§ **What is being asked**
An exact copy is needed of the lines from the one that contains "Stop page loading with X button" through the final line of the data below, with pictures left out.

Dataset entries:
'''

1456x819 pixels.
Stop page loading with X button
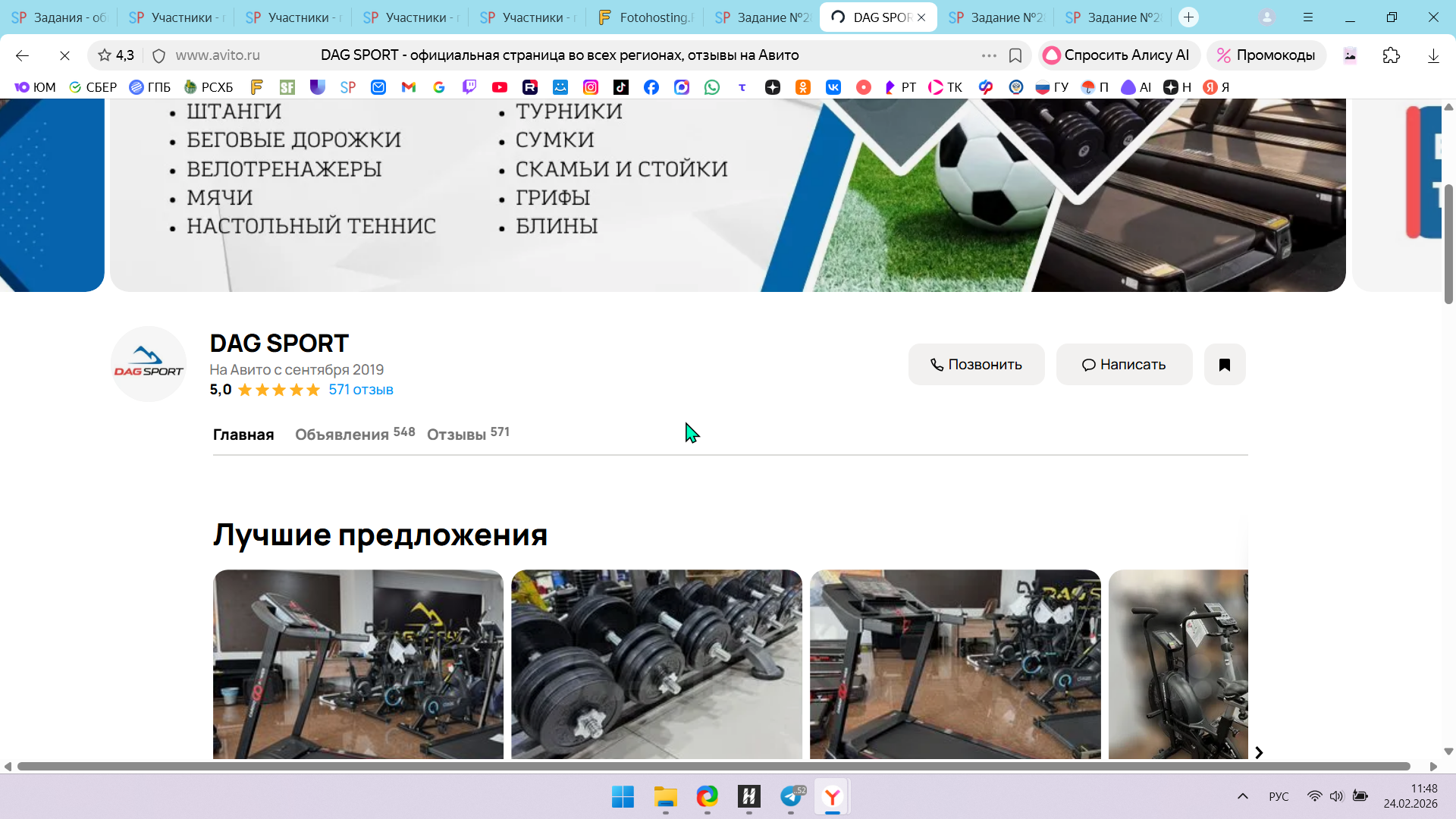click(64, 55)
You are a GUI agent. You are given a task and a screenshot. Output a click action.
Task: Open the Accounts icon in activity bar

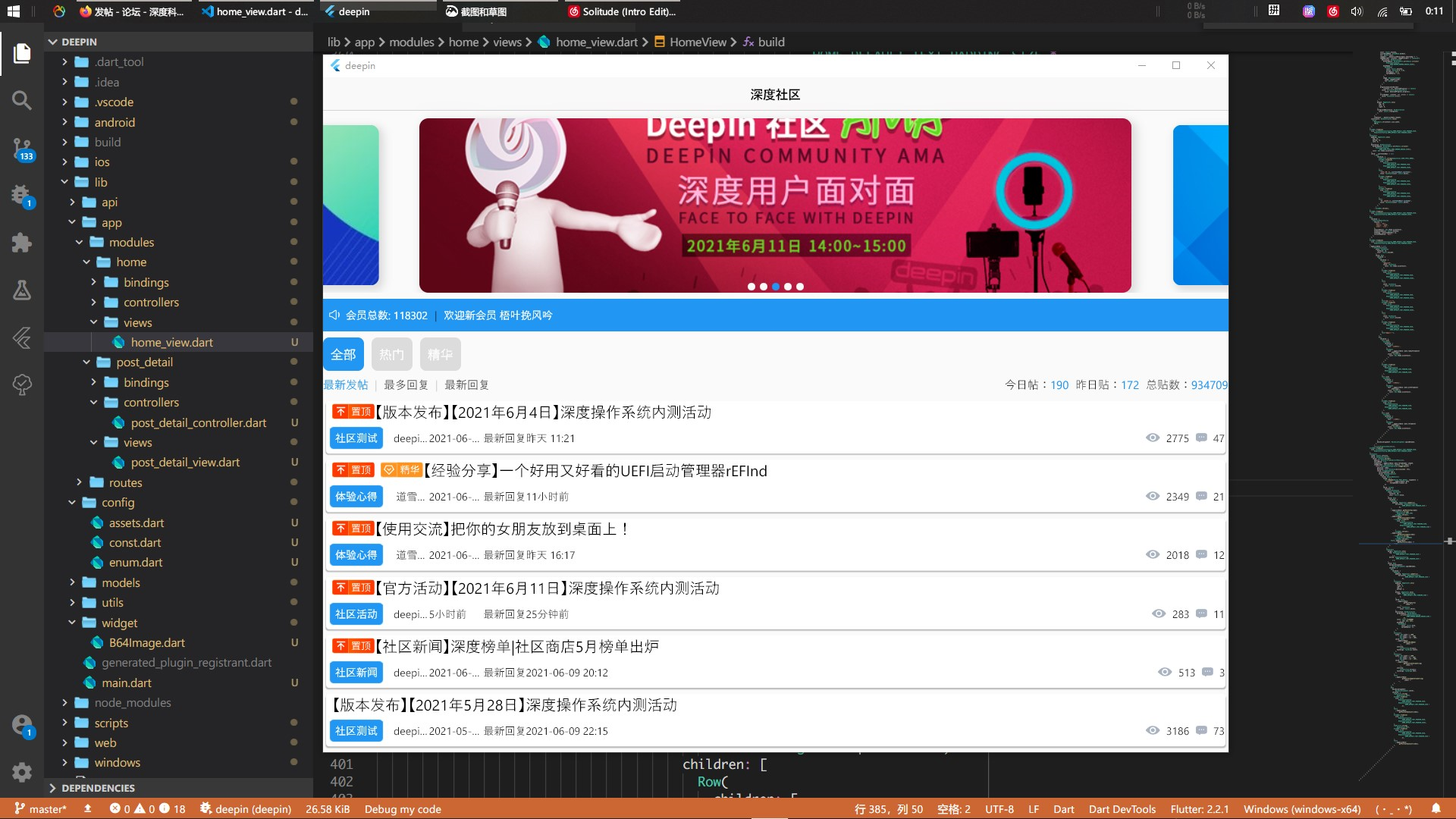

'''

§ **Exercise solution**
Stop page loading with X button
click(64, 55)
You are a GUI agent. You are given a task and a screenshot. Output a click action.
Task: Open the Accounts icon in activity bar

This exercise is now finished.